Dataset excerpts:

----------

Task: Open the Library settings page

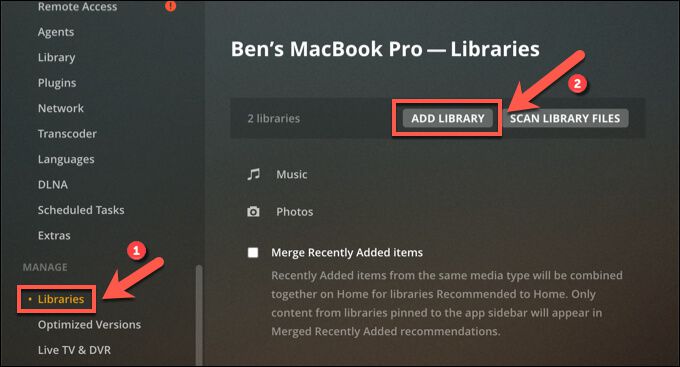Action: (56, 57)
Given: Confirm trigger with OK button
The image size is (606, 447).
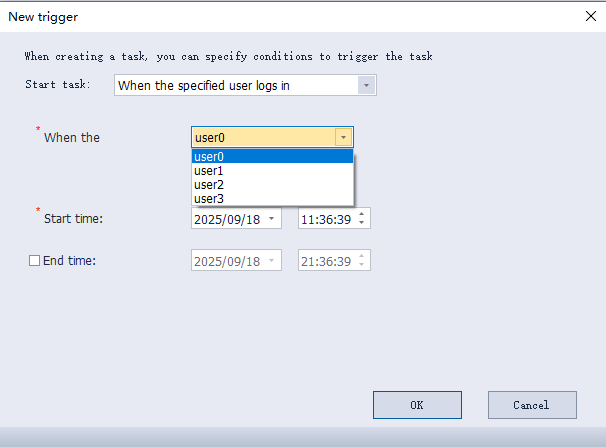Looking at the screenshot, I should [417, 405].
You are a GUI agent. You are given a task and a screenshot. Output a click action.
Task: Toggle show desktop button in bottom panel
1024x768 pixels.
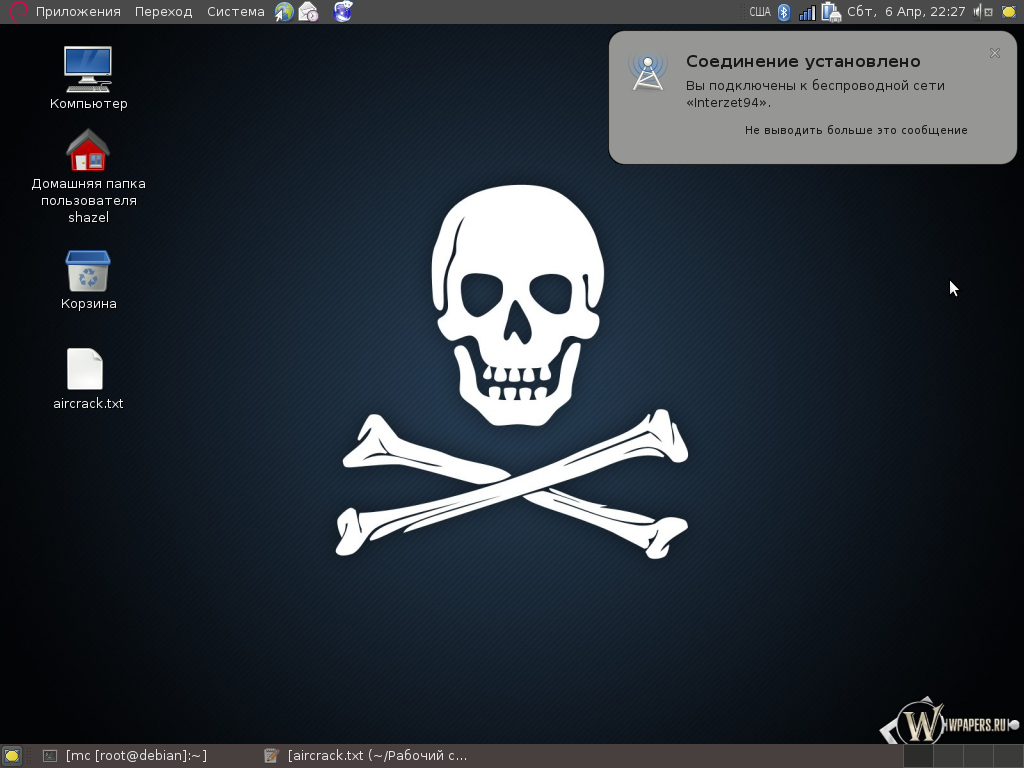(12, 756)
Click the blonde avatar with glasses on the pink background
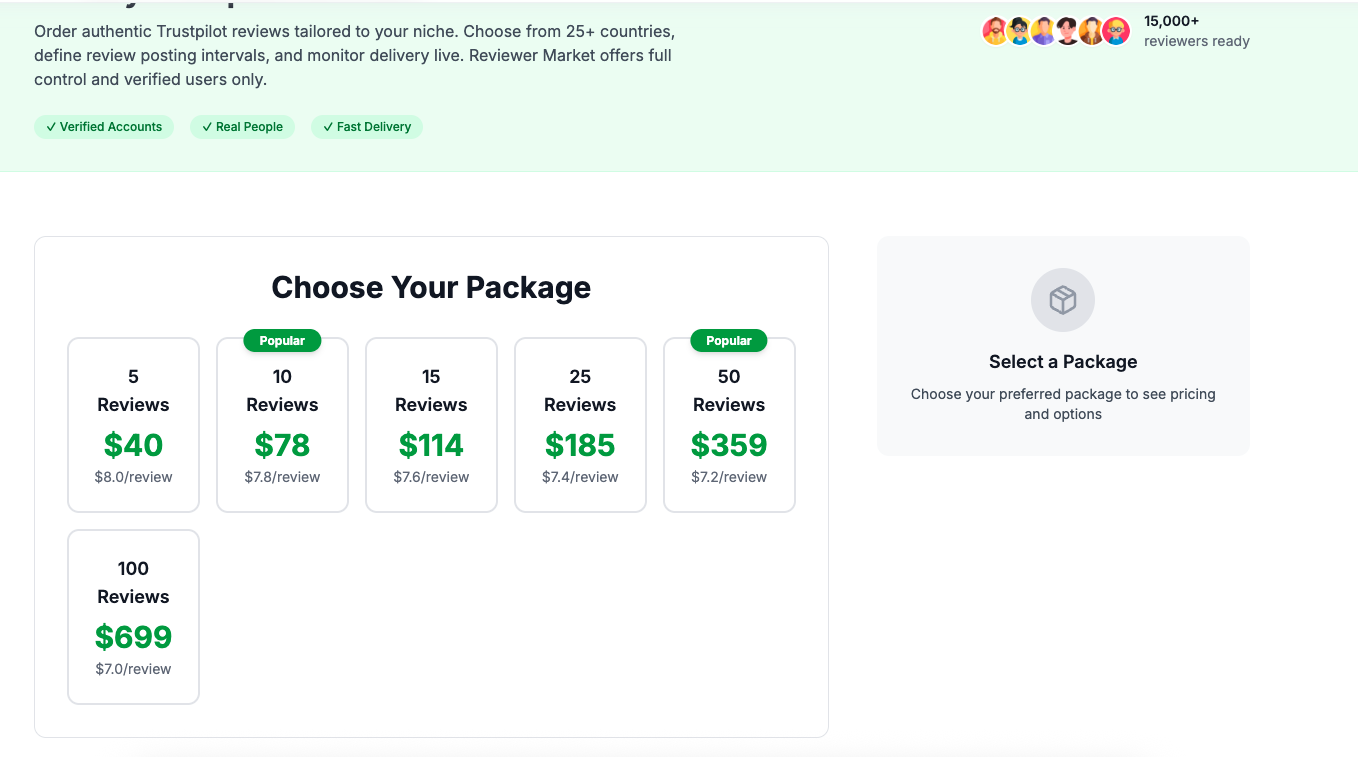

----------

* [DESCRIPTION OF THE TASK]: Your answer must be the records exactly as they stand, with no pictures in it.

* [SOLUTION]:
Task: Open the Library settings page

Action: (56, 57)
Given: Confirm trigger with OK button
The image size is (606, 447).
Looking at the screenshot, I should [417, 405].
You are a GUI agent. You are given a task and a screenshot. Output a click action.
Task: Toggle show desktop button in bottom panel
1024x768 pixels.
(12, 756)
Click the blonde avatar with glasses on the pink background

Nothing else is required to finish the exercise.